Nanoscale observations of Fe(ii)-induced ferrihydrite transformation

Because of its sorption properties, transformation of the nanomineral ferrihydrite (Fh) into more stable lepidocrocite (Lp) or goethite (Gt) has important impacts on the fate of metals, nutrients, and contaminants in soils/sediments. Although it is well known that the transformation rate is greatly accelerated under suboxic conditions by aqueous Fe(ii), the enabling mass transfer process remains an ongoing debate among various mechanisms including dissolution/reprecipitation, solid-state recrystallization, and particle-mediated growth. Here, using electron microscopy, we examine the mineralogical evolution of 2-line Fh to Lp/Gt catalyzed by Fe(ii) under strict anoxic conditions, including evaluation of Cl-SO4-HCO3 anion effects. Emergence of Lp/Gt crystallites at the nanoscale was observed at similar to 20 min of reaction, earlier than previously reported. Lp is the first phase to nucleate in Cl-rich solutions without HCO3-; whereas Lp and Gt concomitantly nucleate in SO42--rich solutions, and also when co-solute HCO3- is added. Lp crystallites nucleate as quasi-2D nanosheets one-unit-cell thick that contour the Fh surface; in contrast, rod-shaped (in Cl/SO4) or acicular needle-shaped (in HCO3) Gt crystals nucleate and grow radially outward from the Fh aggregates.

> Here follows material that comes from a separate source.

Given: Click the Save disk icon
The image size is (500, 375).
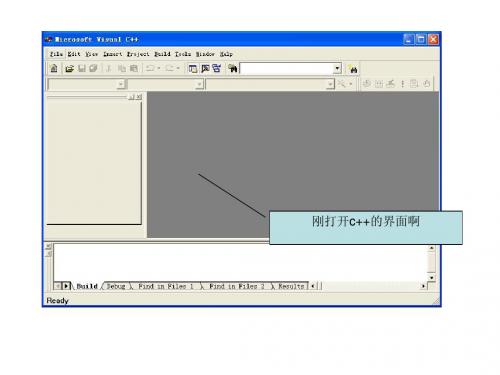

Stages of transformation monitored by in situ mu-XRD coupled with aqueous Fe(ii) uptake/release measurements are correlated with a short initial sorption stage followed by the onset of Lp/Gt growth that then progresses to Lp loss in favor of Gt. Microscopy data overwhelmingly support dissolution/reprecipitation as the underlying mechanism, including direct evidence for classical ion-by-ion Lp/Gt growth and Lp dissolution. The collective findings imply that the iron mass transfer through solution to distal Lp/Gt growth fronts is a critical enabling process facilitating rapid transformation.